*Work required*
Repeat, line for line, the entries below from the first line to the line containing "Task: Click the Create Date timestamp value", counting both ends.

*Items listed in a dataset*

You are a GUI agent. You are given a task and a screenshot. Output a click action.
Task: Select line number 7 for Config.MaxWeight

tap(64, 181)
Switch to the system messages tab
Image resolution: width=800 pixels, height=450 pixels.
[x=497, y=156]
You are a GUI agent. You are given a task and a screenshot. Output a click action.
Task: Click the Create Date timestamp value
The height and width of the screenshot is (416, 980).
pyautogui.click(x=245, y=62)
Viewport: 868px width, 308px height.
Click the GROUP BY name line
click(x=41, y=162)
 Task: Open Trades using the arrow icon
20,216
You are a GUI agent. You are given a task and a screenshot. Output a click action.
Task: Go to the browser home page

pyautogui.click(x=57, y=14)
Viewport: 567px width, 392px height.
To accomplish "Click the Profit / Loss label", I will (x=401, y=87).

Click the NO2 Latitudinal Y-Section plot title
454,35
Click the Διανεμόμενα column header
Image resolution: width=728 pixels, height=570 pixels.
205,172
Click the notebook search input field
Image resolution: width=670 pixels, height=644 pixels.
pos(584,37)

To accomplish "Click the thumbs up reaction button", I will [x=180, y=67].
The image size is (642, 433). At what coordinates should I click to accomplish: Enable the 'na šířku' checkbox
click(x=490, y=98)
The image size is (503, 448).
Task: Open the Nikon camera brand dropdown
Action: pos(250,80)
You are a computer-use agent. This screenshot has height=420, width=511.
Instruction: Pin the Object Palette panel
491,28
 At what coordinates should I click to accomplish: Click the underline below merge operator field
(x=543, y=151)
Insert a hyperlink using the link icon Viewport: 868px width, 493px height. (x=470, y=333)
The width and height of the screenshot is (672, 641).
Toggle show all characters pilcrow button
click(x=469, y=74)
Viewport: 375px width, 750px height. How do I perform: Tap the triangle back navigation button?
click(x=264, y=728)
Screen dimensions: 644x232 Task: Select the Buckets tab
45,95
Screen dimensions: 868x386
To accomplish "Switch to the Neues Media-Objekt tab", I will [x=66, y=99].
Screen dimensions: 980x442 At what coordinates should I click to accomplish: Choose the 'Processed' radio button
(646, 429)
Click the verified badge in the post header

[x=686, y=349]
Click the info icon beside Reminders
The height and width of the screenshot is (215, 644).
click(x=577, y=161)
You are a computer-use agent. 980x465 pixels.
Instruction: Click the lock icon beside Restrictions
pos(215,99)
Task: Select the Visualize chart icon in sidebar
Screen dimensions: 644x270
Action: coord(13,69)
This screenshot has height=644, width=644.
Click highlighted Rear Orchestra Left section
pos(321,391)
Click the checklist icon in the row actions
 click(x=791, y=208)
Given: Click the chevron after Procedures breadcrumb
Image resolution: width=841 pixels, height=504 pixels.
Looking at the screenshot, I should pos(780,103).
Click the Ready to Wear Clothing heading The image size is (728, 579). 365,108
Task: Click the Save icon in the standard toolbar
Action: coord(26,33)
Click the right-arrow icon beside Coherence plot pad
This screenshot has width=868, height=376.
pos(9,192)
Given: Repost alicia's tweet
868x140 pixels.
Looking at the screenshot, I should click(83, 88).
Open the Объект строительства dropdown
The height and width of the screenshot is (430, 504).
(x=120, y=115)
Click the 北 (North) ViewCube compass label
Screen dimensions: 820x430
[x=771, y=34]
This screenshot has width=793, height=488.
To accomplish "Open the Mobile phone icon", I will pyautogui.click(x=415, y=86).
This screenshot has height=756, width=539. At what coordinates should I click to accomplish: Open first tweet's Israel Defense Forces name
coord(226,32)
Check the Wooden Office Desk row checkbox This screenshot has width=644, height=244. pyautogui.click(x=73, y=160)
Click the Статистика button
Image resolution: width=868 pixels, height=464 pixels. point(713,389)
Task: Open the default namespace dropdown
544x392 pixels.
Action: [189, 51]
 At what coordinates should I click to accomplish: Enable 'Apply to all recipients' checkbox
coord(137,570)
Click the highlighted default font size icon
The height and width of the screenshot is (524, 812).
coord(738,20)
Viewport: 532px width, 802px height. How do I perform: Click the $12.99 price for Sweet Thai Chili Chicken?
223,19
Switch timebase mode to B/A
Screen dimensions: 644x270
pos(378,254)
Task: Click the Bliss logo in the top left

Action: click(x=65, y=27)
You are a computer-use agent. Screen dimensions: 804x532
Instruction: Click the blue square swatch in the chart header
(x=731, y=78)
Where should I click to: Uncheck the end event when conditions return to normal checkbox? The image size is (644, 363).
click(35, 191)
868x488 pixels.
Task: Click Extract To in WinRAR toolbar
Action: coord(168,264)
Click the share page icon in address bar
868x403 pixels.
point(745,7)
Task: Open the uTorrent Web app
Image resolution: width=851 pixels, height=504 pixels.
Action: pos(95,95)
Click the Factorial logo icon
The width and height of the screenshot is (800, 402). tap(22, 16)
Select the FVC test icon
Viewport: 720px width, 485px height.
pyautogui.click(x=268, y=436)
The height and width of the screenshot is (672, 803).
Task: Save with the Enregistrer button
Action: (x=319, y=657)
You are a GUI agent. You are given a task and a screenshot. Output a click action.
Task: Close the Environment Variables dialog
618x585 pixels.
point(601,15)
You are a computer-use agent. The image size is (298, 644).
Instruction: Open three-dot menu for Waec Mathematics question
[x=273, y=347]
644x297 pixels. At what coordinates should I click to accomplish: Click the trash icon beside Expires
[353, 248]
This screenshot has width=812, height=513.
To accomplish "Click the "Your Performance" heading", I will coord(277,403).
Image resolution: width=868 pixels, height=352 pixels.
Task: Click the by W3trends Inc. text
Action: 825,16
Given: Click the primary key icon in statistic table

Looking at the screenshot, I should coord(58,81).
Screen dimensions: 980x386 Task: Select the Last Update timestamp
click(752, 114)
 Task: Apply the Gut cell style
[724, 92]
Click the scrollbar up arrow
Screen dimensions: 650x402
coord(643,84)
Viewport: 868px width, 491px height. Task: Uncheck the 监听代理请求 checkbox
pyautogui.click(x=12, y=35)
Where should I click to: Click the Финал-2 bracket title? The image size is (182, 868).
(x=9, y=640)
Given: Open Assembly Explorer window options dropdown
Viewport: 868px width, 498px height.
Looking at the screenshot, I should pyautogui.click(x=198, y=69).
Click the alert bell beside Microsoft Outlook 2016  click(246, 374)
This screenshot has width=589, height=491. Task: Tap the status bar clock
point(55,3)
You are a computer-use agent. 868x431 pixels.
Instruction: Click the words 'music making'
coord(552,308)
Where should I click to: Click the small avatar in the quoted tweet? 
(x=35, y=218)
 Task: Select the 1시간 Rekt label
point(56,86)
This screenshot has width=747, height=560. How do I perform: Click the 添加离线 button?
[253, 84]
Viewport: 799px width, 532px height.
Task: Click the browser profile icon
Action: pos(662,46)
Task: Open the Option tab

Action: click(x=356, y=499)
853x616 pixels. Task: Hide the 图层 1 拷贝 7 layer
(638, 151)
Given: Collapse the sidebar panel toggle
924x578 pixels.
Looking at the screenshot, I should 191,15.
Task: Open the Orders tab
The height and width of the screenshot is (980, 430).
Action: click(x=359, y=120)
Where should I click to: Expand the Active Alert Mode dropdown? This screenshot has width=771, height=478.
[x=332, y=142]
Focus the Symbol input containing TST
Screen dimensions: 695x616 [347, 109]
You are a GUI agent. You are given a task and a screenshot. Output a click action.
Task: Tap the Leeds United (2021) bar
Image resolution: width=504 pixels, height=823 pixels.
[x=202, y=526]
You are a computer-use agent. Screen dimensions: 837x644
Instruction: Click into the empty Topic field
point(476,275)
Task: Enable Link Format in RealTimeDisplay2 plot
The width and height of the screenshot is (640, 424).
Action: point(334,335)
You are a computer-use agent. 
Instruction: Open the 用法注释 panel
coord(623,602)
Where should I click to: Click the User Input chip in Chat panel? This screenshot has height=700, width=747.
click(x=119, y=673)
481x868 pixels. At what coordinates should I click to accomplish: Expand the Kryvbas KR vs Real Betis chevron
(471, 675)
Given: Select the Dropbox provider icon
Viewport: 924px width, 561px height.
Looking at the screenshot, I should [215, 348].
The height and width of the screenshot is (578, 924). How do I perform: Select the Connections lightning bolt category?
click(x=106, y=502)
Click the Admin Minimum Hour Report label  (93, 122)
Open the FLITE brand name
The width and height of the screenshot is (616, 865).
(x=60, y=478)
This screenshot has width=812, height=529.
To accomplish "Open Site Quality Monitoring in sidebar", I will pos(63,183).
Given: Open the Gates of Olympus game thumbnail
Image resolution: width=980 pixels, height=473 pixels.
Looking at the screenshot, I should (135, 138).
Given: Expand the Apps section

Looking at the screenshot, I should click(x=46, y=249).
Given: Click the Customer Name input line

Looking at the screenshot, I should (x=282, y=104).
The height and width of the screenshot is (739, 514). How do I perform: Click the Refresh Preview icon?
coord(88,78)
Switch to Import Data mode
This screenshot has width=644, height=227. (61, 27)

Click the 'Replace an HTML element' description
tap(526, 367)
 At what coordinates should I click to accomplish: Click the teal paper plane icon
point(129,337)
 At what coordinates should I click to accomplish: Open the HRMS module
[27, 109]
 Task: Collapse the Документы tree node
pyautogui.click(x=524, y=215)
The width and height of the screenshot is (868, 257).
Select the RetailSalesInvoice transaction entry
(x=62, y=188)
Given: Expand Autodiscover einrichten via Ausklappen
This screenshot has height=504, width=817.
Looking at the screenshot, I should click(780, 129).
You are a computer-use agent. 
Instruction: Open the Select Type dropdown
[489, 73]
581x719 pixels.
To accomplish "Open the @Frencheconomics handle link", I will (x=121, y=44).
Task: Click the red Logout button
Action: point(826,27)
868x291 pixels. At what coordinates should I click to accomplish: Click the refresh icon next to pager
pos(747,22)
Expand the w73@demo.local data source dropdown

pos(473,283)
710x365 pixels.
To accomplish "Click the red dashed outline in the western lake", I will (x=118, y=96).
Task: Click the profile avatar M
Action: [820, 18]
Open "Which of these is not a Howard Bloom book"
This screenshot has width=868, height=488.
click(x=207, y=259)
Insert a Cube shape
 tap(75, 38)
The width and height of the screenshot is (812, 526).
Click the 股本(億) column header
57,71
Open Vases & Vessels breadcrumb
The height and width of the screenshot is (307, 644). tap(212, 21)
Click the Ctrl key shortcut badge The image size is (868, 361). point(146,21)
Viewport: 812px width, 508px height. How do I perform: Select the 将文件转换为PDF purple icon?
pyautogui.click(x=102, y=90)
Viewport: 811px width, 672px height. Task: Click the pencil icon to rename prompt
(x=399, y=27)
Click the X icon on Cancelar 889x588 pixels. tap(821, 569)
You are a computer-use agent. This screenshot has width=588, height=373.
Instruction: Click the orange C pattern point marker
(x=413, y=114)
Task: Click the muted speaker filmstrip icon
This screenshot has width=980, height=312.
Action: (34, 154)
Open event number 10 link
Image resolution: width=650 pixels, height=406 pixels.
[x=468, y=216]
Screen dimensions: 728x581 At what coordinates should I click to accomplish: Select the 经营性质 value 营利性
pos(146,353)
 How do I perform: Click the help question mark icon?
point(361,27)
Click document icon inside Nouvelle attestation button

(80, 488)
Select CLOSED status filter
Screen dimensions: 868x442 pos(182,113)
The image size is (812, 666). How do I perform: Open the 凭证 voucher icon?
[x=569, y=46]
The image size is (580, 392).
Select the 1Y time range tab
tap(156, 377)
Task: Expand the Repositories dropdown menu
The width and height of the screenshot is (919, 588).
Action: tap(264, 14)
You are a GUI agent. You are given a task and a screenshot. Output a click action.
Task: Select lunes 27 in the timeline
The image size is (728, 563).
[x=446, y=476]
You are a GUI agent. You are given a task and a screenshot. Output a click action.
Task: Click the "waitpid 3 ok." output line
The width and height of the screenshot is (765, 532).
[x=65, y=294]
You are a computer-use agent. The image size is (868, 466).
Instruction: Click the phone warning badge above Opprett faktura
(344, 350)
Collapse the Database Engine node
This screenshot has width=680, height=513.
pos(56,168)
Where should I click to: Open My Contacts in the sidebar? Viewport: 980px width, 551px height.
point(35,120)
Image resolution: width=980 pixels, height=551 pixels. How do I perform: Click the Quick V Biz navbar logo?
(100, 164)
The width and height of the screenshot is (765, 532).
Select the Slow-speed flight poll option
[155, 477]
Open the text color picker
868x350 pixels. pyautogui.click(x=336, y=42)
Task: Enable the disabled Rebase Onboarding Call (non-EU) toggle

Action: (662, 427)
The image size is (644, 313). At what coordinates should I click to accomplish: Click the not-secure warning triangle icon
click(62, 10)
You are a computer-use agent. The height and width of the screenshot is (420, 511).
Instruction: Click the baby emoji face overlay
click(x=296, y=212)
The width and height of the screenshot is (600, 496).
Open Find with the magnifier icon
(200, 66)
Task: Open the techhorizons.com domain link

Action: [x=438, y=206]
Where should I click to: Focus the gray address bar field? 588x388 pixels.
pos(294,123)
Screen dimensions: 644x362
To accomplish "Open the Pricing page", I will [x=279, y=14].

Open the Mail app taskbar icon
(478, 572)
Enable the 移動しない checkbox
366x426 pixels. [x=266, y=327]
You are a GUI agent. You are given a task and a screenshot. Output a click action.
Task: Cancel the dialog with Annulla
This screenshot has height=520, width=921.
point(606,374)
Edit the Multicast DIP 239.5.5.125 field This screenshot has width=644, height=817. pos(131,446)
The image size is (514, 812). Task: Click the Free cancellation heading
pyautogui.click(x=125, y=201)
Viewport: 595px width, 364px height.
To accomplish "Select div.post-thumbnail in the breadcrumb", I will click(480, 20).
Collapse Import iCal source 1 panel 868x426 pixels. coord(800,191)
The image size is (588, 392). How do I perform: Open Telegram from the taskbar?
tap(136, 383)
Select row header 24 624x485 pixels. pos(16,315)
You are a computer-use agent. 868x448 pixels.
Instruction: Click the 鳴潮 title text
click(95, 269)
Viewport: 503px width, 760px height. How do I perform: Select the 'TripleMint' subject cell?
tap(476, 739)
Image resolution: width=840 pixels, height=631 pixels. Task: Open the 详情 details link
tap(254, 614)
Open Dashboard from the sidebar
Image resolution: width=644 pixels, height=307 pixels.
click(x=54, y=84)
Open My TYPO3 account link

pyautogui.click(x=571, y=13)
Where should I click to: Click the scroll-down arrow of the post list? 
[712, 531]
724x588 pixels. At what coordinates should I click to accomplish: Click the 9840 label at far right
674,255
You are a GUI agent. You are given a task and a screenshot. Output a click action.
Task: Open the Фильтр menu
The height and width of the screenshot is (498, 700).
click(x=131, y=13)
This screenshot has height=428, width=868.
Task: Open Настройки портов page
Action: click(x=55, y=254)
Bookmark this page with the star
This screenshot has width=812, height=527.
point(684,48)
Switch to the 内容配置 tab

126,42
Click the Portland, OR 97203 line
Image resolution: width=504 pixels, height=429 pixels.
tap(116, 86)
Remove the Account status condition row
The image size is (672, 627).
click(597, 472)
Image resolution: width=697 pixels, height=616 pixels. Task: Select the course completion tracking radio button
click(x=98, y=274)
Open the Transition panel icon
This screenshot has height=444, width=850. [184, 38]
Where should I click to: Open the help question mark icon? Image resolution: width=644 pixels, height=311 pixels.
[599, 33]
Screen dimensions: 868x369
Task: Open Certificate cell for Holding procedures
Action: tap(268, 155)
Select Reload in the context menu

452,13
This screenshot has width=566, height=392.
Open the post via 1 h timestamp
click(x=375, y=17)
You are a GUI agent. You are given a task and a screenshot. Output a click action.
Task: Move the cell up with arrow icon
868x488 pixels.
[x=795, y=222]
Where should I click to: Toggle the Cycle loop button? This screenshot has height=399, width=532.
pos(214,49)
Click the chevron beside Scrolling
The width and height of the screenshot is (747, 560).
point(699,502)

*Result*
You are a GUI agent. You are given a task and a screenshot. Output a click action.
Task: Select line number 7 for Config.MaxWeight

tap(64, 181)
Switch to the system messages tab
Image resolution: width=800 pixels, height=450 pixels.
[x=497, y=156]
You are a GUI agent. You are given a task and a screenshot. Output a click action.
Task: Click the Create Date timestamp value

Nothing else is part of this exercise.